The eating. We were warned about this in the beginning. We were told if anything keeps you in the hospital a long time it is the feeding (well, ha ha to that one because there is not only ONE thing that has kept us in the hospital! They were wrong there). Apparently, between working on the coordination of feeding and getting her gut used to food, getting Mira eating enough to put weight on is tricky and can take a couple of weeks as well.
There is something to be said about being in the middle of your daughter fighting for her life. You enter a survival mode, life narrows and becomes very focused, you don’t feel tired because you are living on adrenaline, and your life gets put on hold. And once her life is no longer in danger, you just….wake up. You realize that this is your LIFE. Your life. You wonder how you can be happy in this new life when your daughter will be in the hospital for another few weeks and maybe even months. You stop living on adrenaline, which means you are exhausted and depleted. You also realize you have a very very long way to go....
The worst part of this for me is that I still don’t feel like a mom.

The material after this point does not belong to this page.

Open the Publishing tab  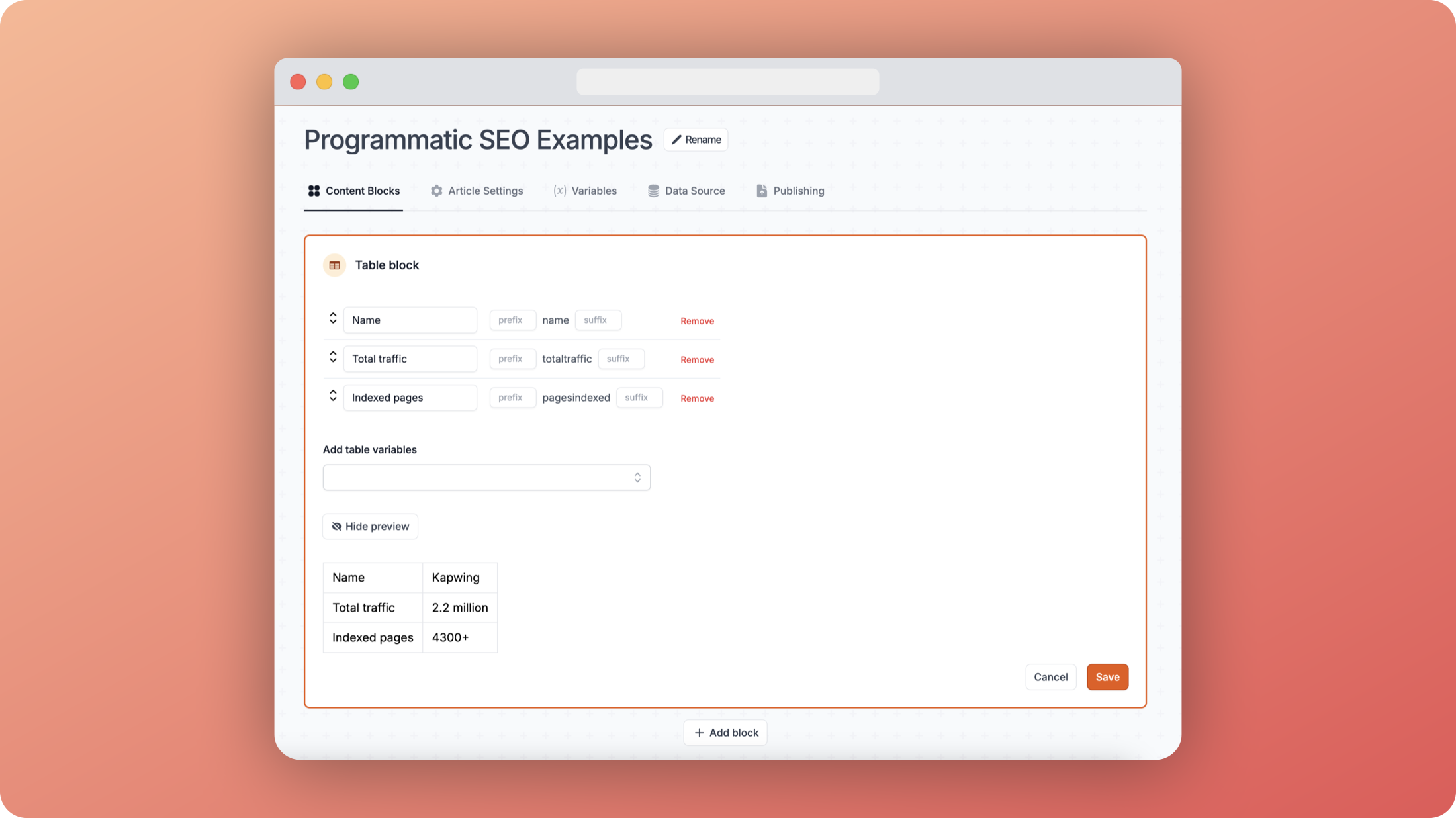pos(790,191)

Sometimes when I am in Target I pass the baby section and see women buying their babies clothes and I think-I am a mom too, I could do that. I could shop along with these women and buy my daughter clothes-I could try to feel normal for a minute. But I would bring those clothes home and I would pack them away because my daughter can’t wear clothes-she is hooked up to too many tubes and lines for her to wear clothes. Maybe that sounds shallow, but there are so many other examples of how I don’t feel like a mom. I can’t feed my daughter, I can’t hold her, I can’t show her the sun, I can’t take walks with her, I can’t breastfeed her, I can’t take naps with her, sometimes I can’t talk to her when she is really sick, I can’t put her in her car seat or stroller, I can’t rock her to sleep, I can’t dress her, I can’t changer her diaper, I can’t hear her cry, I can’t put moisturizer on her dry skin, I can’t give her a bath, I can’t watch her discover new things, I can’t take her home.

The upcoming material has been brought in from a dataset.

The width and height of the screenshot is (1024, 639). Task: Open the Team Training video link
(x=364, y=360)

Maybe I should be thinking of all the things I CAN do with her and most of the time that is what I do. Yet, even doing that does not make me feel like a mom, and then I get annoyingly existential and try to figure out what being a mom really means to me. After a lot of thought, I think I’ve narrowed my meaning of being a mom down to something very simple. For me, being a mom means being there for your children no matter the situation. This situation sucks, it stinks, I hate it. And yet, I will be there every day for Mira, in the best way I can. It doesn’t feel like much, and it doesn’t include dressing or feeding or changing her right now, but it means being there for her in the way she needs. I can't say it enough-Mira, you keep teaching me how to be a better and stronger person every day.